Unveiling Tryptophan Dynamics and Functions Across Model Organisms via Quantitative Imaging

Abstract

ABSTRACTTryptophan is an essential amino acid involved in many cellular processes in vertebrates. Systemic and quantitative measurement of tryptophan is crucial for evaluating its essential role as a precursor of serotonin and kynurenine, key neuromodulators affecting neural and immune functions. We utilized a robust and highly responsive ratiometric indicator for tryptophan (GRIT) to quantitatively measure tryptophan dynamics in bacteria, mitochondria of mammalian cell cultures, and human serum.
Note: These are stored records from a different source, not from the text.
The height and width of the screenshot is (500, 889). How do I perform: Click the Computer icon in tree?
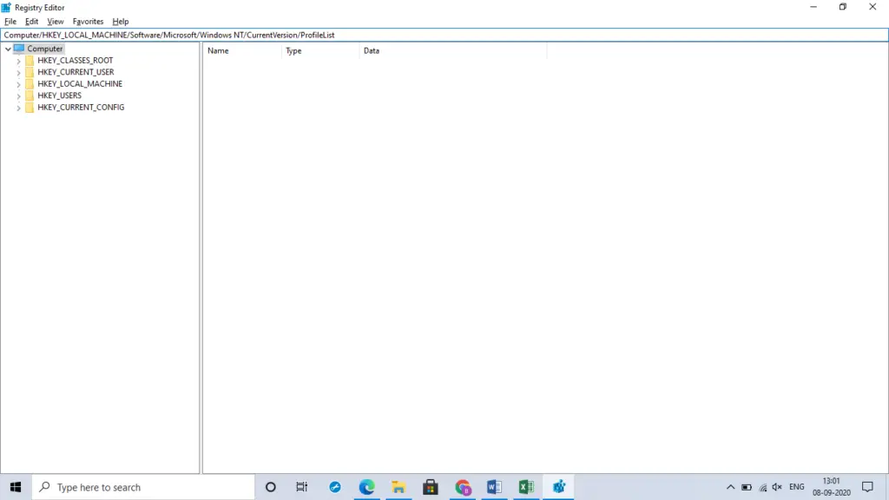[19, 49]
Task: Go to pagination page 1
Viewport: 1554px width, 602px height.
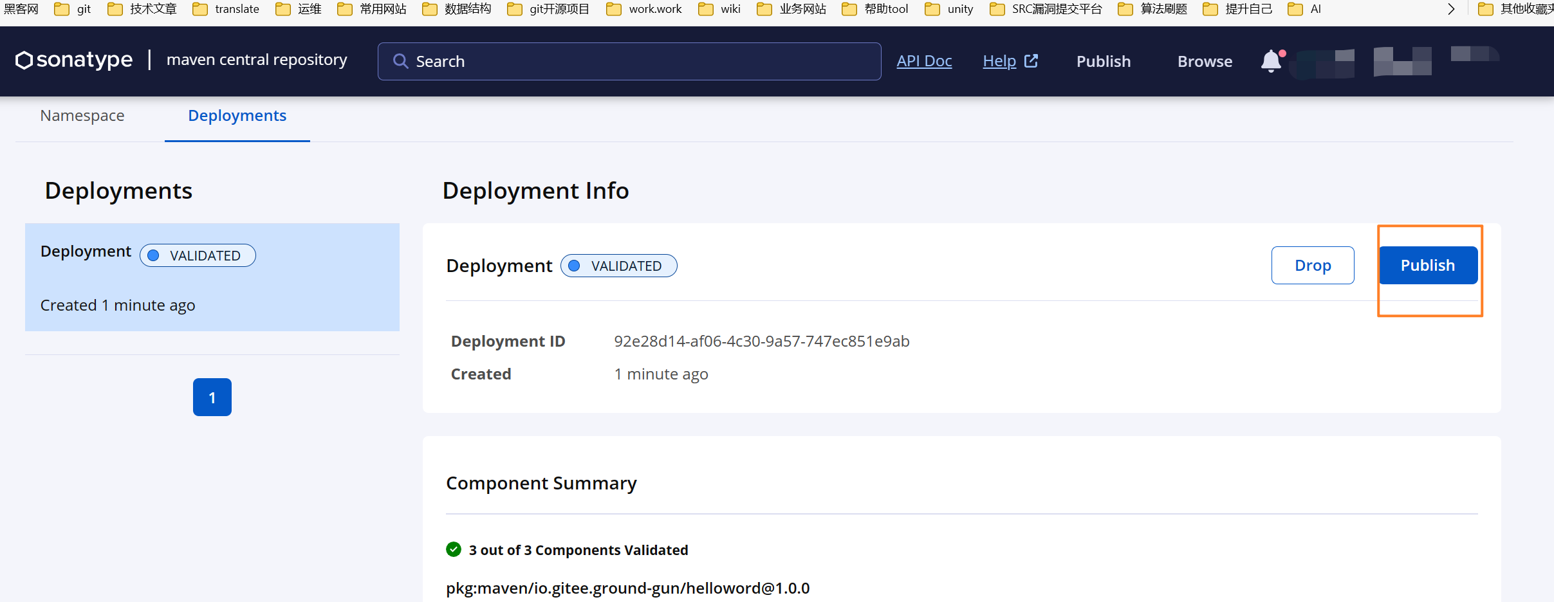Action: [212, 397]
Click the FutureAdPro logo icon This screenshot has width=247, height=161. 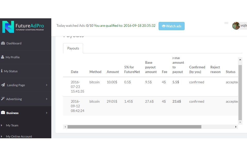[8, 27]
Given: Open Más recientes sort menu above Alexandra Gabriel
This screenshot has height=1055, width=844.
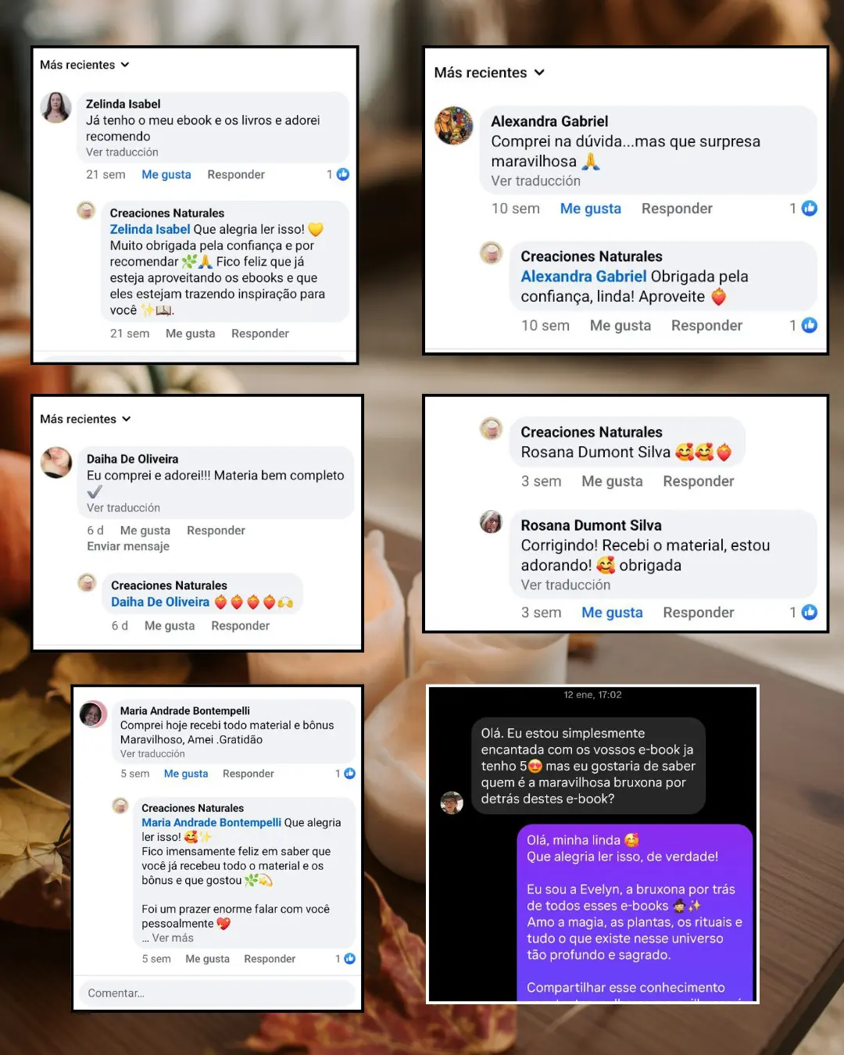Looking at the screenshot, I should pyautogui.click(x=489, y=73).
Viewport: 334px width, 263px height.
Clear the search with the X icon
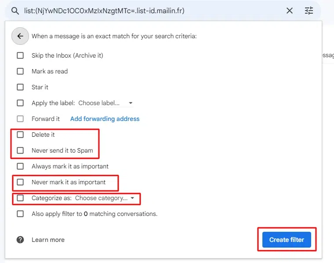click(290, 11)
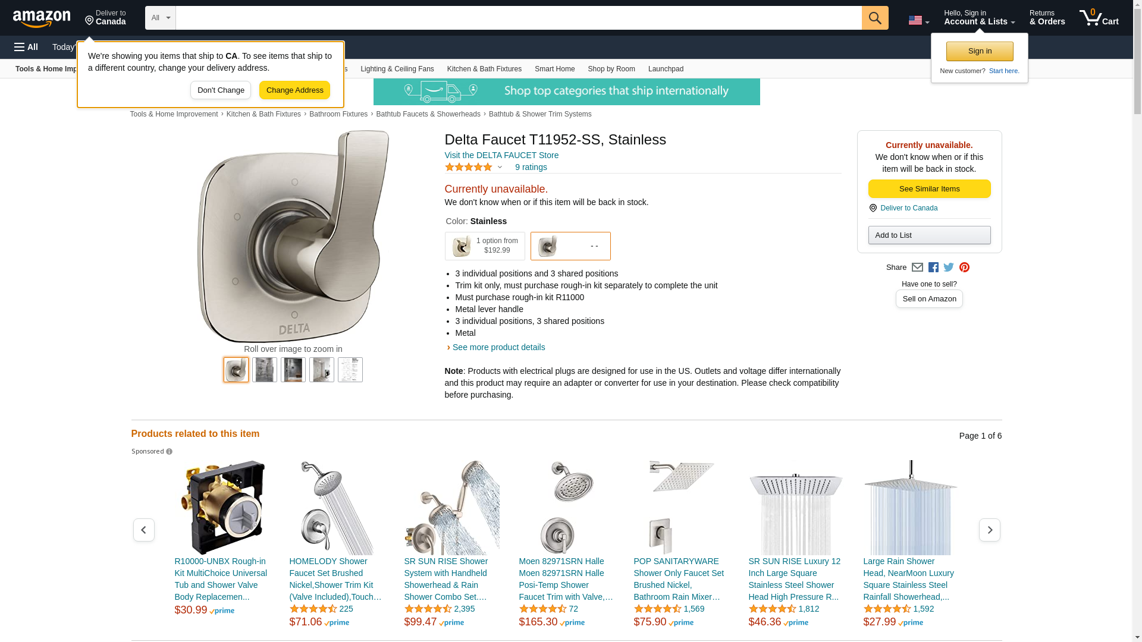Open the language flag dropdown

click(x=918, y=20)
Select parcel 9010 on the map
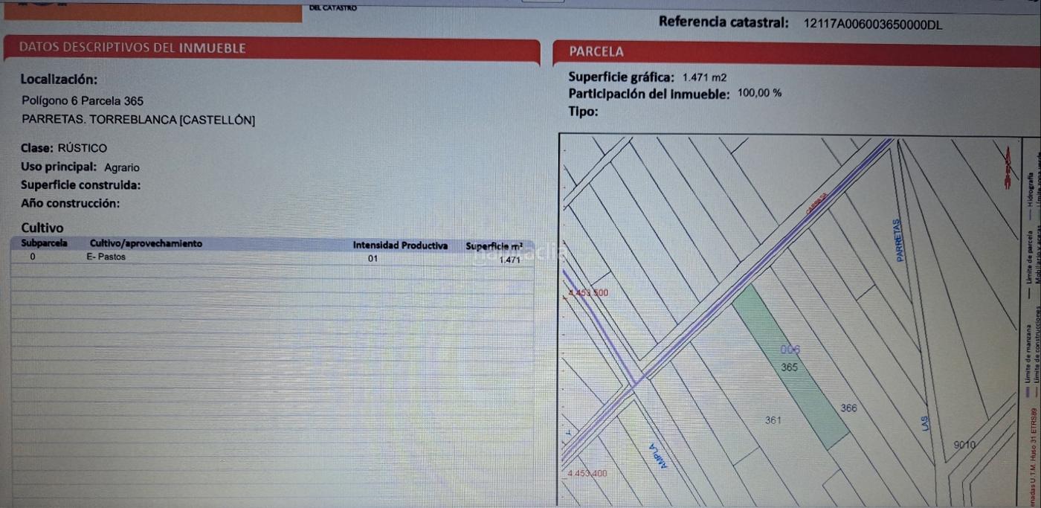Image resolution: width=1041 pixels, height=508 pixels. [964, 445]
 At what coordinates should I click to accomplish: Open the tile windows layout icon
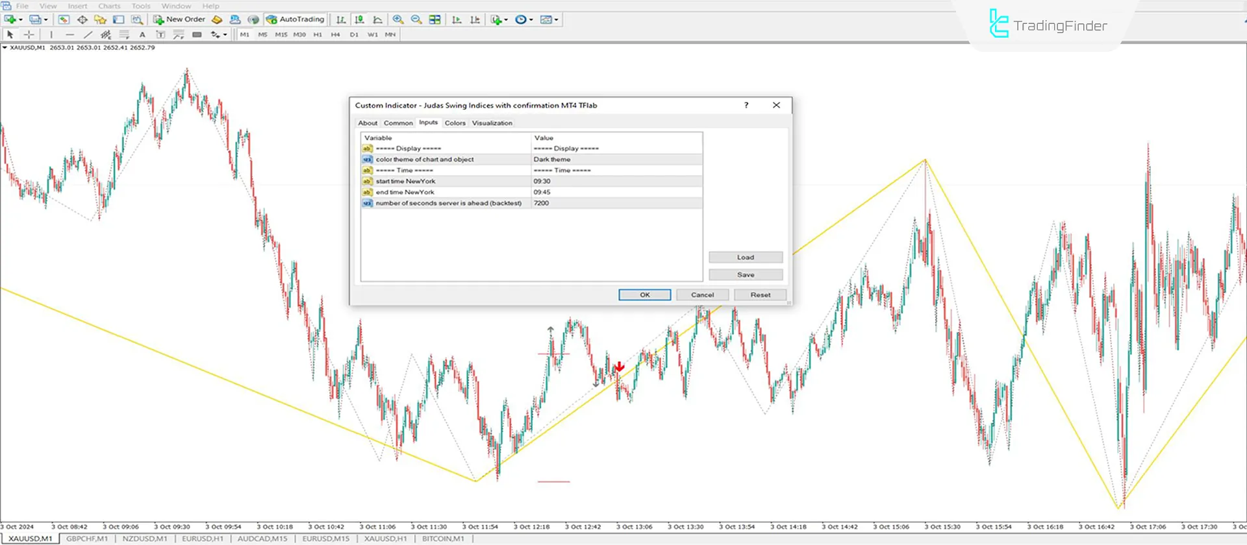[435, 19]
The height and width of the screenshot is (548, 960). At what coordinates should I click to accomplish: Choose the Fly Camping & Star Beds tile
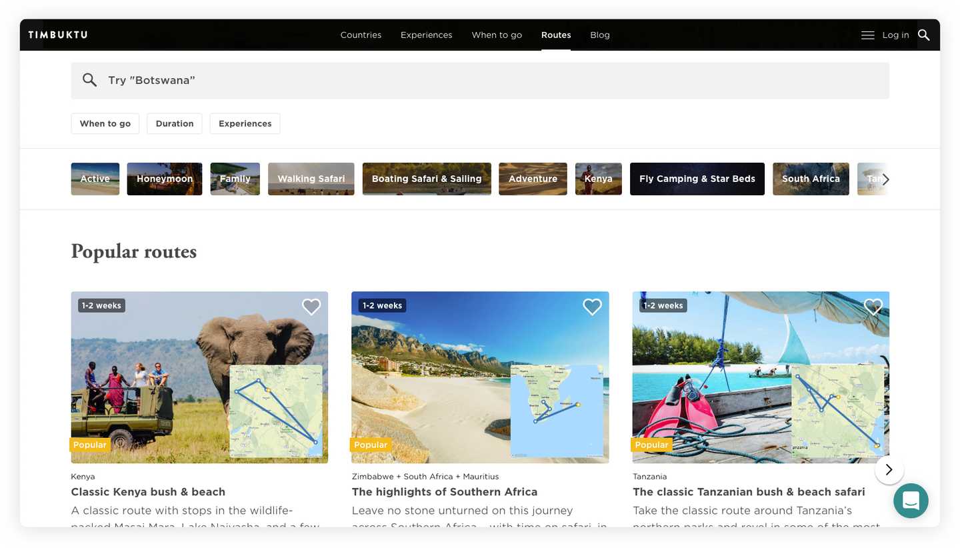[697, 179]
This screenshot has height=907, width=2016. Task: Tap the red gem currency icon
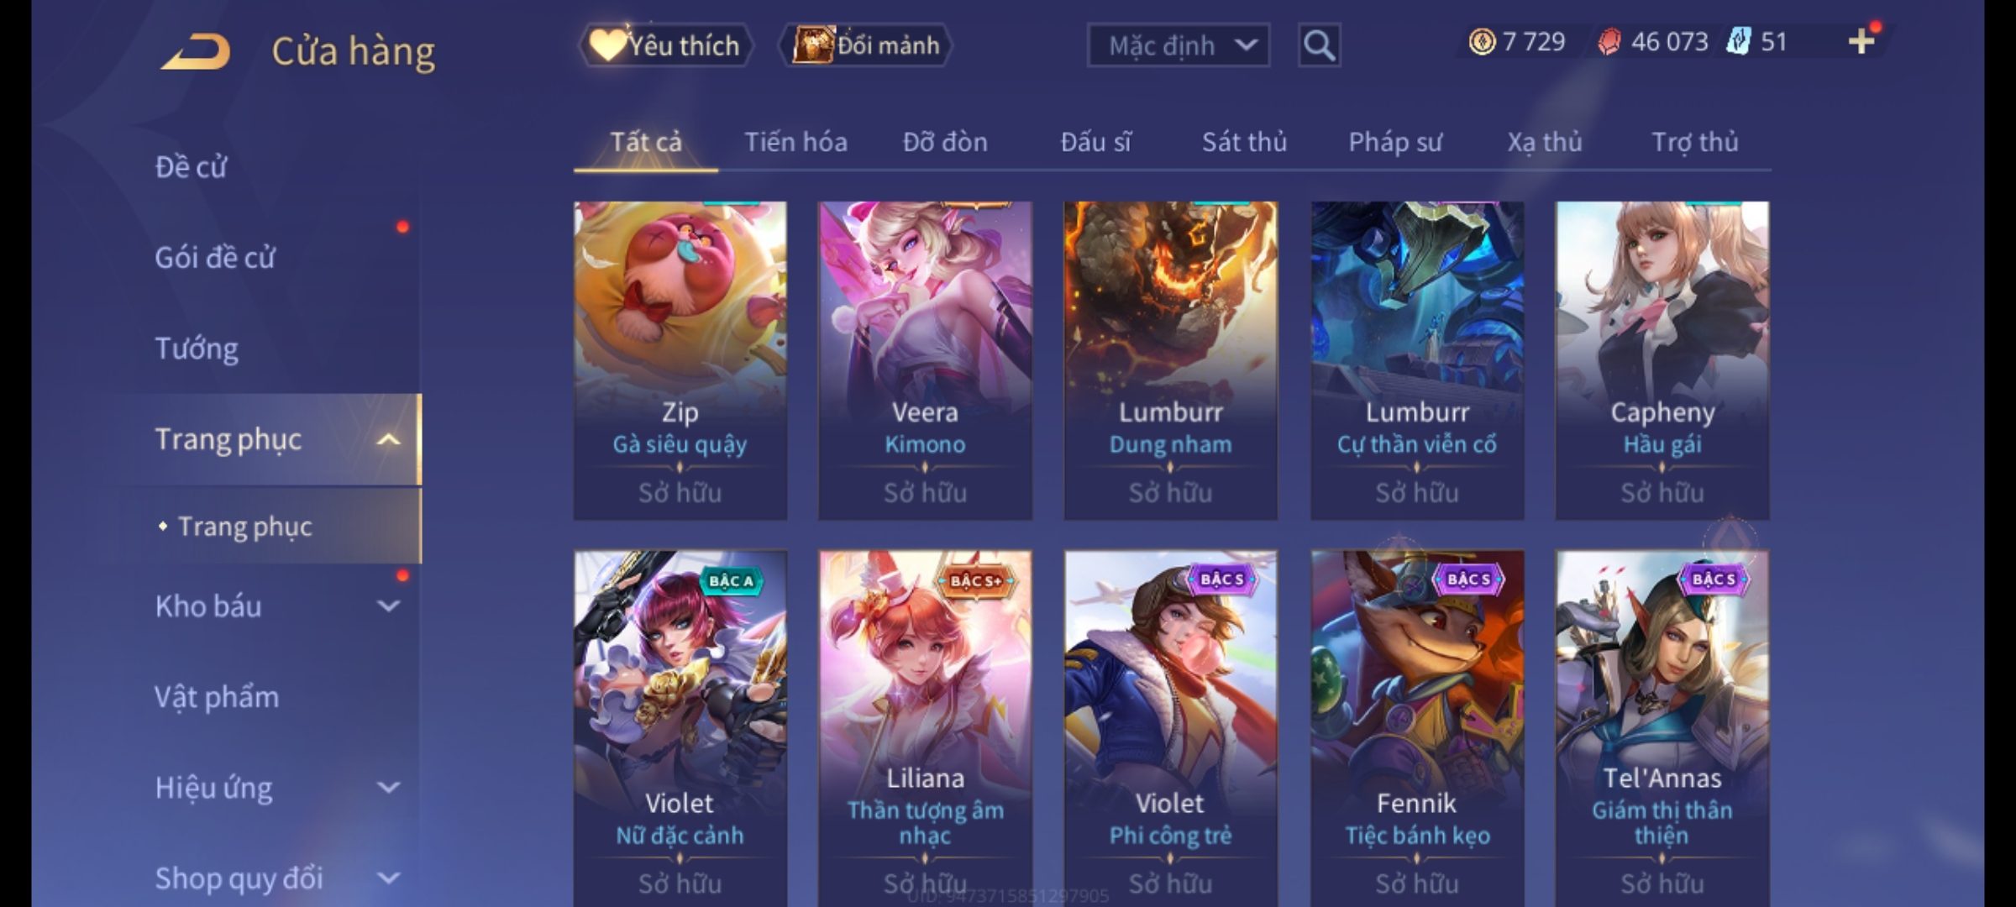[x=1609, y=42]
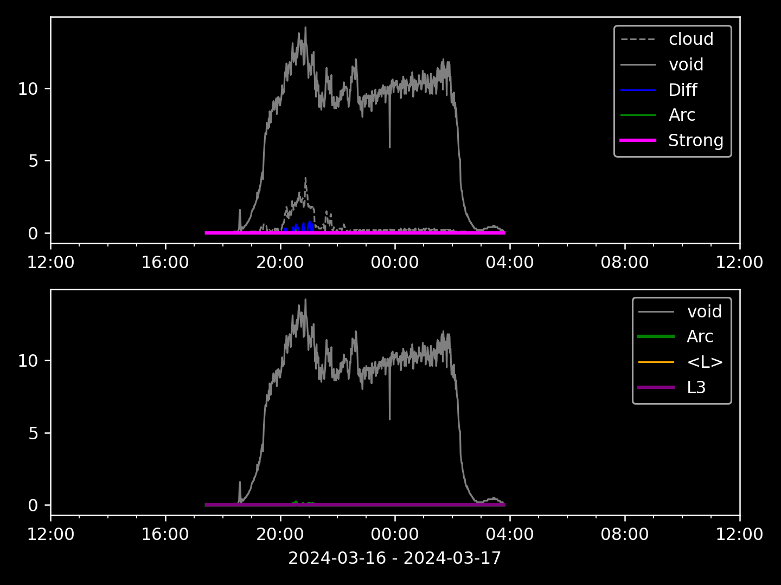Select the 'Diff' legend label
The width and height of the screenshot is (781, 585).
(x=682, y=90)
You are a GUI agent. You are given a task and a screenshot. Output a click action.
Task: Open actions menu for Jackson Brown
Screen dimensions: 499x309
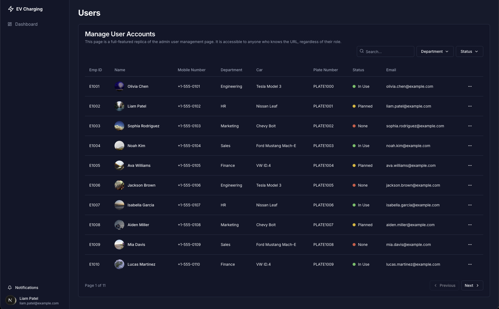(470, 185)
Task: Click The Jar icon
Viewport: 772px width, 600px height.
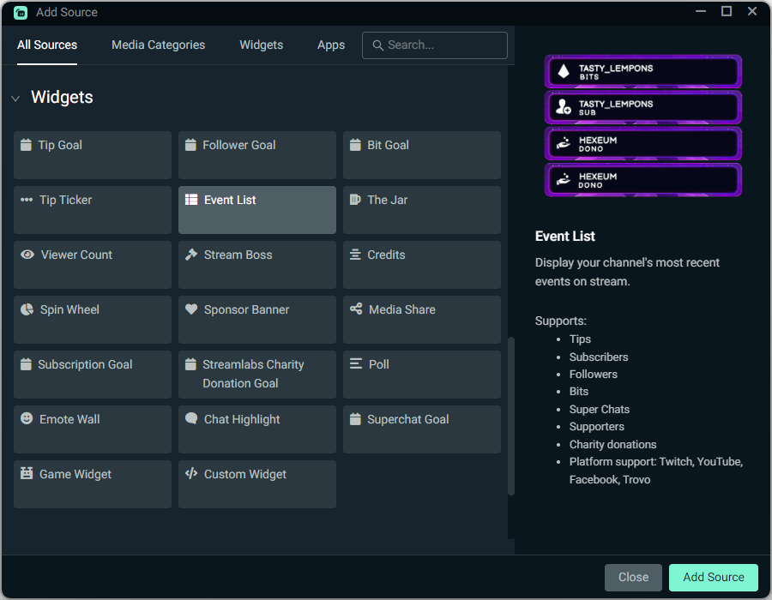Action: click(355, 199)
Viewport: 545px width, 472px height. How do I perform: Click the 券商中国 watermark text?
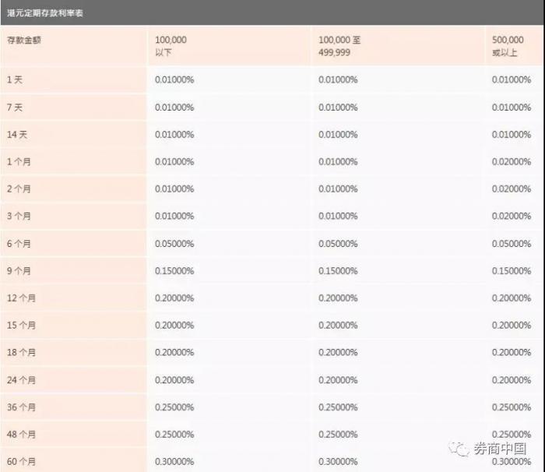point(499,449)
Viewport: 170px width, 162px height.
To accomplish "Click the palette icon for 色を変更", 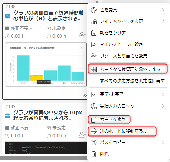I will [x=94, y=10].
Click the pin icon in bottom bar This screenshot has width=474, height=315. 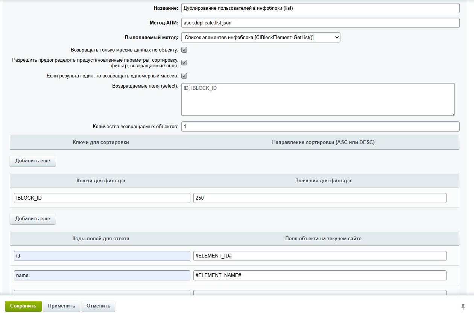click(463, 306)
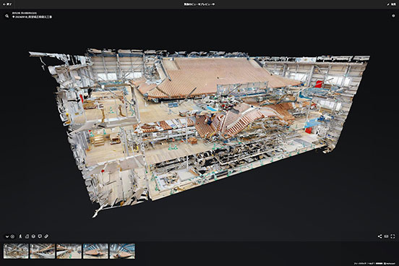The width and height of the screenshot is (399, 266).
Task: Enter VR mode via headset icon
Action: [x=386, y=236]
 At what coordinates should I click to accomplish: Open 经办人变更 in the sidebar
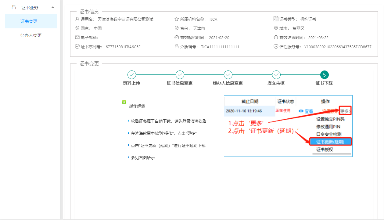(x=31, y=35)

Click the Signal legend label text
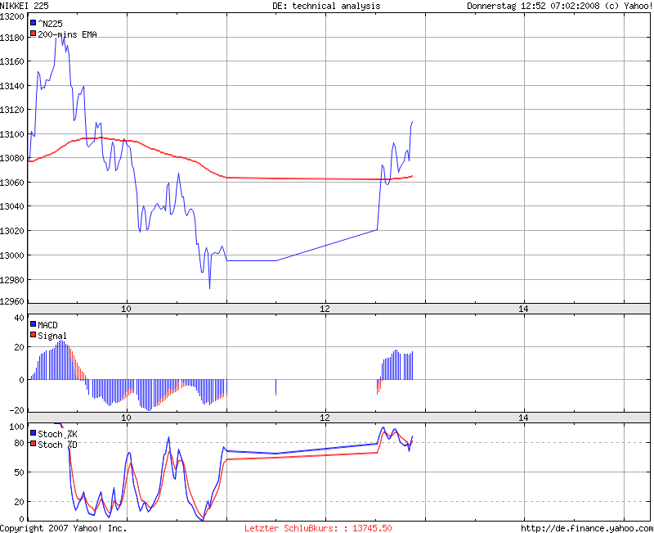pyautogui.click(x=52, y=336)
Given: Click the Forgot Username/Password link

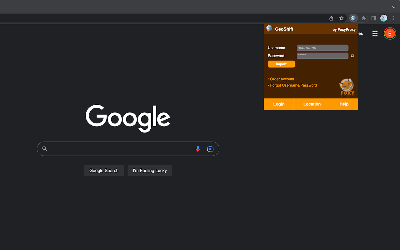Looking at the screenshot, I should tap(293, 85).
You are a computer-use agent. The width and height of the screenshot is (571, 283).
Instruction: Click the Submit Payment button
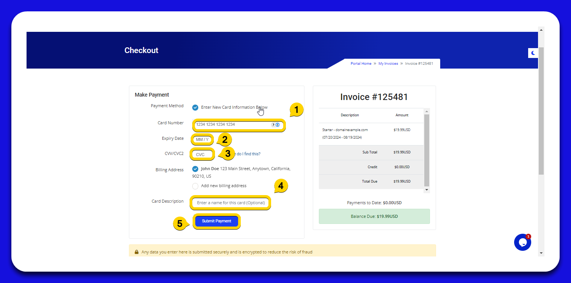tap(216, 221)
At the cellular scale, these analyses uncovered differences in tryptophan dynamics across cell types and organelles. At the whole-organism scale, we revealed that inflammation-induced tryptophan concentration increases in zebrafish brain led to elevated tryptophan metabolites serotonin and kynurenine levels, which is associated with the prolonged sleep duration. The reduction of zebrafish plasma tryptophan was mirrored in patients with inflammation symptoms and could serve as a biochemical marker of inflammation. In summary, this study introduces GRIT as a powerful method for studying tryptophan metabolism and functions across scales and species and suggests that tryptophan metabolic processes link the immune response and animal behavior.